# RECORDED INFORMATION start

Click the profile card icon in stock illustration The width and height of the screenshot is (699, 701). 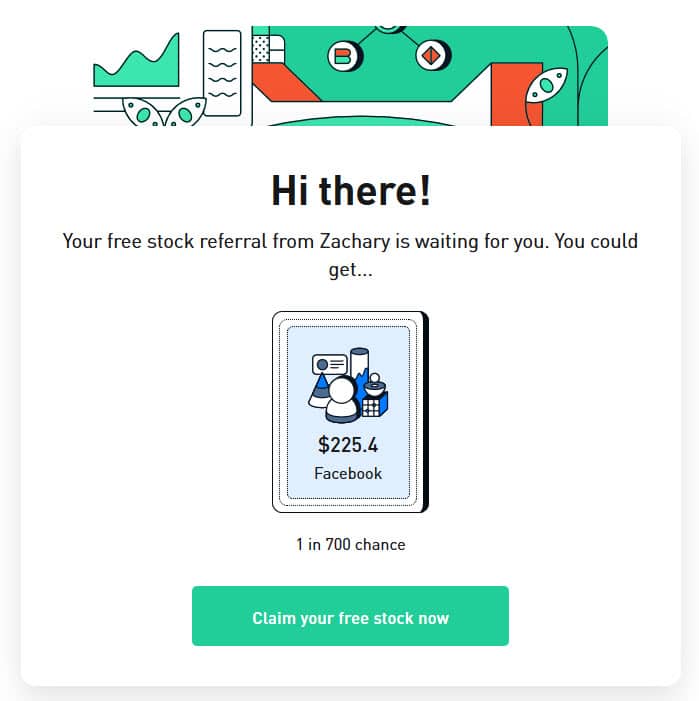point(329,365)
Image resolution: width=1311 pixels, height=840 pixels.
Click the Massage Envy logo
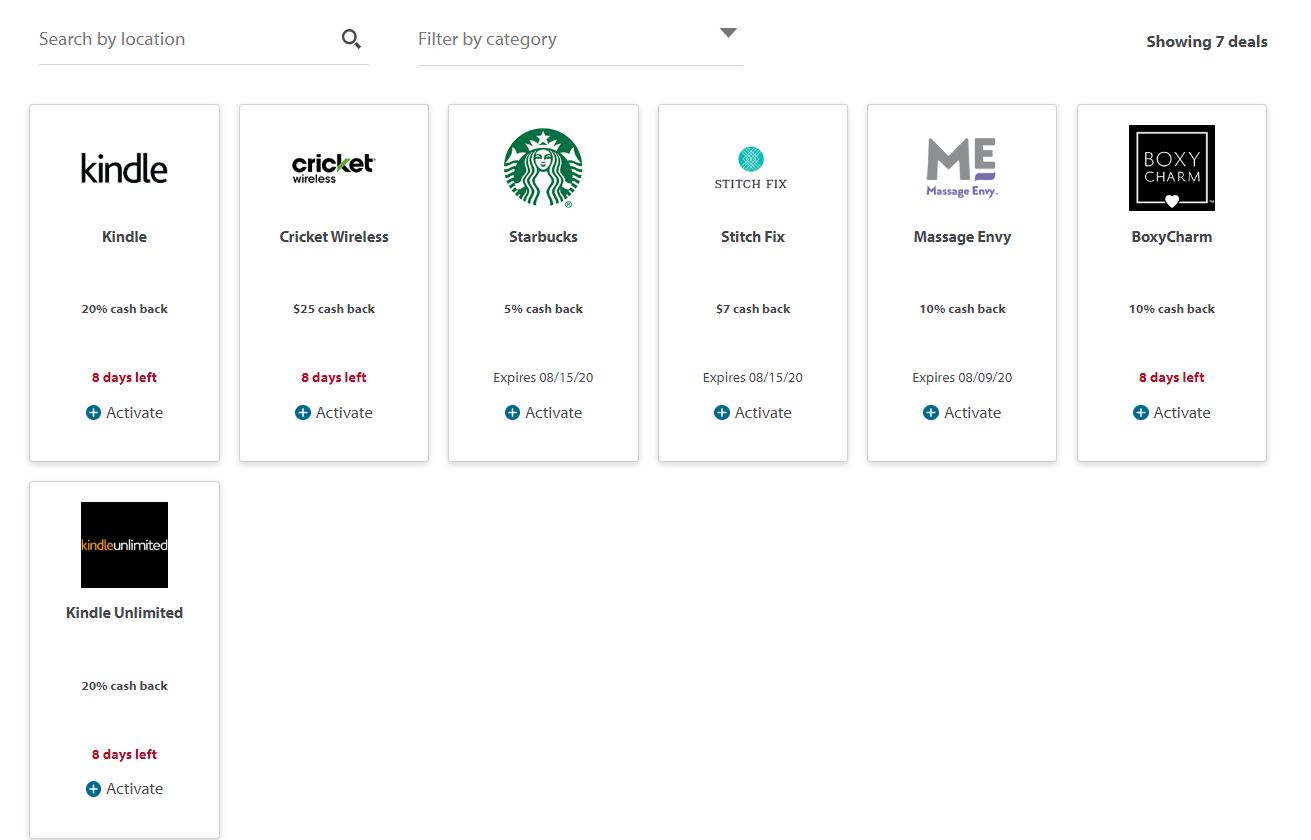click(x=962, y=168)
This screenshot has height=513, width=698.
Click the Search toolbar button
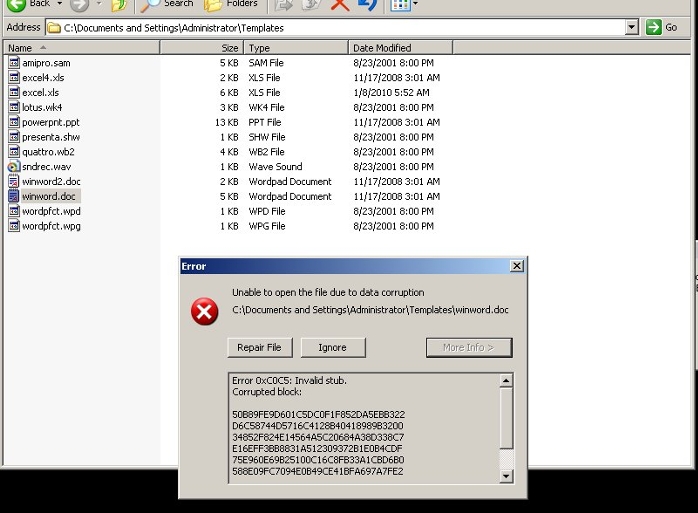tap(166, 5)
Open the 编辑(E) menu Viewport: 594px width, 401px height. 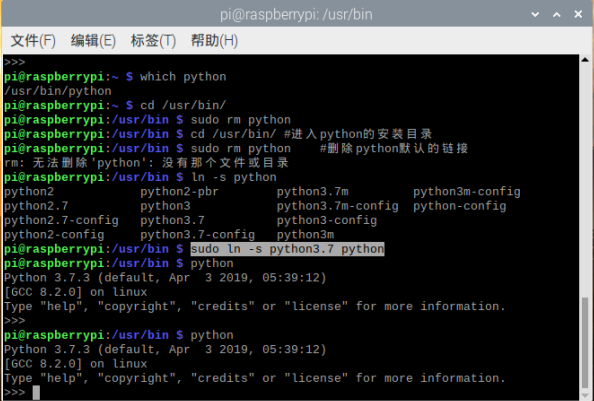[93, 41]
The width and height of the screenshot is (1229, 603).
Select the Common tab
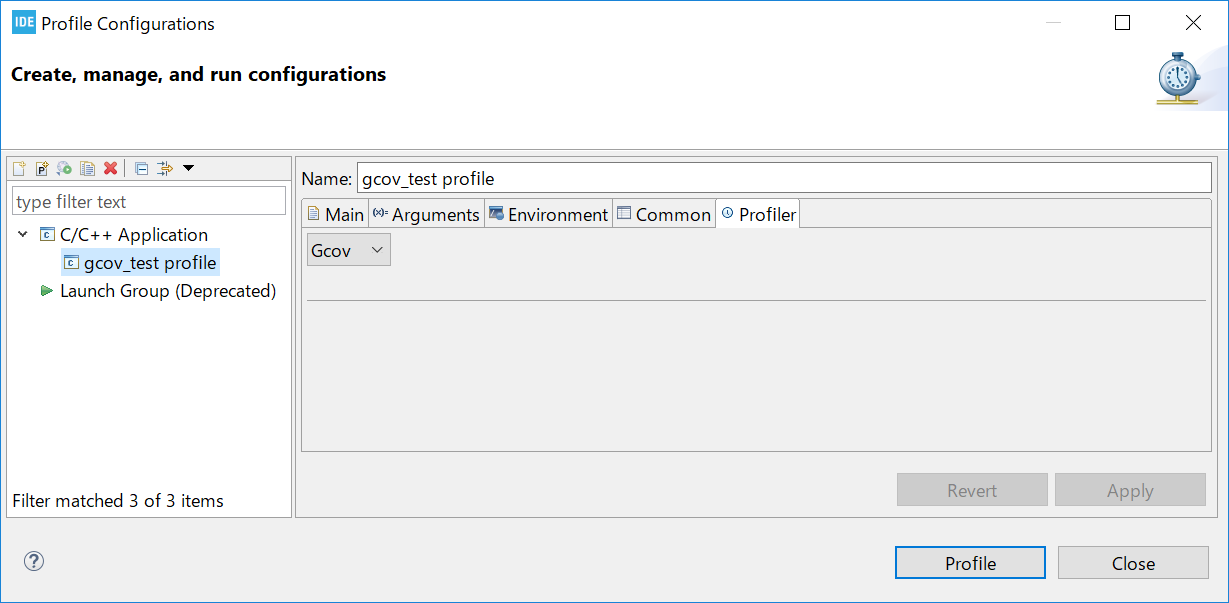click(x=663, y=213)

# RECORDED INFORMATION end

[INSTRUCTIONS FOR THE TASK] Rewrite the part of the records that opens with the line containing "The width and height of the screenshot is (1229, 603)." and runs through the end of the records, switching "Common" to "Advanced" and leaving all else unchanged. Omit the pictures from your answer.

[ANSWER TO THIS PROBLEM]
The width and height of the screenshot is (1229, 603).
Select the Advanced tab
click(x=663, y=213)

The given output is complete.